Given that vampires have become tween-dream fodder and zombies are now ubiquitous in popular culture, it was inevitable that we’d end up with a zom-rom-com sooner rather than later. Jonathan Levine’s adaptation of Isaac Marion’s novel Warm Bodies hits all the right YA-horror notes: resourceful heroine, unthreateningly dreamy hero conflicted over his brain-eating tendencies, disciplinarian dad, absent mom and a more-evil breed of zombies to root against. It’s never as twitchy or over-the-top as the Twilight films, but Levine also never strives for much more than sweetness.
Like the director’s previous film, the “cancer comedy” 50/50, Warm Bodies finds an amiable, unhurried groove and stays there, aiming low for laughs from ideas like playing John Waite’s soft-rock hit “Missing You” as the undead shuffle around an abandoned airport. There’s no more easy inroad to a mismatched romance than making loose reference to Romeo and Juliet, but that’s the direction that Marion and Levine opted for, with leads named Julie (Teresa Palmer) and R (Nicholas Hoult) — being dead, he can’t remember his full name — and giving them a balcony scene. But they don’t even milk the obvious chuckles from juxtaposing Shakespeare’s eloquence with R’s postmortem grunts. The reference is there on a purely surface level, not even requiring an acquaintance with the Cliff’s Notes.

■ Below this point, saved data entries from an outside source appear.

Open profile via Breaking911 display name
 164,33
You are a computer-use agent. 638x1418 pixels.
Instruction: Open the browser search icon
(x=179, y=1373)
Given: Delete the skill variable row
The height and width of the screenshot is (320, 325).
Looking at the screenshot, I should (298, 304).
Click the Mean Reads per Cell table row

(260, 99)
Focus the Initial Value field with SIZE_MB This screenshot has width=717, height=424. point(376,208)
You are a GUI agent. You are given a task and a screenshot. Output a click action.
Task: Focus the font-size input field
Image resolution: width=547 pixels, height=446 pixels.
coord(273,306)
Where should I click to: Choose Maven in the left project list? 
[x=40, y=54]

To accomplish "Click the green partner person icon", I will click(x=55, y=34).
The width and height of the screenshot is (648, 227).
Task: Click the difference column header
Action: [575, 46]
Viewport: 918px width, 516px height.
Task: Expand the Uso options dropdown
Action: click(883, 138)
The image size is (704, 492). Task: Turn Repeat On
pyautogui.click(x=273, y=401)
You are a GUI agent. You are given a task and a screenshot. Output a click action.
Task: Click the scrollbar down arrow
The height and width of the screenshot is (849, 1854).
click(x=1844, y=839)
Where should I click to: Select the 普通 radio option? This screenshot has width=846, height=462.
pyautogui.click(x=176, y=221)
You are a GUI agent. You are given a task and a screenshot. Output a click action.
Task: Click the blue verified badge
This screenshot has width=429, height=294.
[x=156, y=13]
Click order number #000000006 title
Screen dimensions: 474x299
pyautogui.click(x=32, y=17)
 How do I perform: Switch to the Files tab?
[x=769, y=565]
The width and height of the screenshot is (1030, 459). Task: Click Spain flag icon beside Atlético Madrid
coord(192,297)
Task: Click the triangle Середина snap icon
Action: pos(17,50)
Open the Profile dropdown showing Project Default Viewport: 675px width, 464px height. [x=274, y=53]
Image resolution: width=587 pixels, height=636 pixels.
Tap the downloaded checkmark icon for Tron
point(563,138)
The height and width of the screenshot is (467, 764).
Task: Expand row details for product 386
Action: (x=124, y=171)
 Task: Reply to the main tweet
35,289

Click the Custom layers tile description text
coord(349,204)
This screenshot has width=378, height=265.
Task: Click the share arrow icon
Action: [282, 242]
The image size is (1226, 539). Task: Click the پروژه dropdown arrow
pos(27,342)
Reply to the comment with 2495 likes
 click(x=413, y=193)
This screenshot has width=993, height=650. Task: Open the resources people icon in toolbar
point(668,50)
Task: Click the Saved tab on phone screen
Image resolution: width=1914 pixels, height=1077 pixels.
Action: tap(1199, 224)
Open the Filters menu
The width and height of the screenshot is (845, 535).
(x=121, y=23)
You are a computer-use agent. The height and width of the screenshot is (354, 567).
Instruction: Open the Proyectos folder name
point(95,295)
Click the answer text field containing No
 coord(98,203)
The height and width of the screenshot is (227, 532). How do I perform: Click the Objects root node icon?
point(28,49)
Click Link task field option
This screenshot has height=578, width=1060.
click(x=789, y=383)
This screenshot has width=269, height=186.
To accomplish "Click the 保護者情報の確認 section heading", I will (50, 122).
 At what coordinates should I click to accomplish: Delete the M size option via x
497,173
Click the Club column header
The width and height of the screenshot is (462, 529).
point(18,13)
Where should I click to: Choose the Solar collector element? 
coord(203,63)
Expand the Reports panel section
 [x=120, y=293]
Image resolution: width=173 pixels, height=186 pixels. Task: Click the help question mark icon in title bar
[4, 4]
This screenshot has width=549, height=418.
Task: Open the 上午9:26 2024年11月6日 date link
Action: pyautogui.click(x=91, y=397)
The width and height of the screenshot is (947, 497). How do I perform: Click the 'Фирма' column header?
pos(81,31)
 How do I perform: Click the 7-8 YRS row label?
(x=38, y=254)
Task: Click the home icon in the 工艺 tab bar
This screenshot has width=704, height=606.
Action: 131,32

John Malkovich is on hand as Julie’s militia-leader father, but his threat to the relationship comes late in the film and is fairly easily overcome. And an intriguing addition to the lore comes with the notion that eating victims’ brains affords the zombies a glimpse at their memories, but disappointingly little is made of it beyond a peek at Julie’s backstory. R’s default response as he begins to emerge from his zombified state and communicate is a noncommittal shrug, and Levine seems to have taken his directorial cues from that gesture.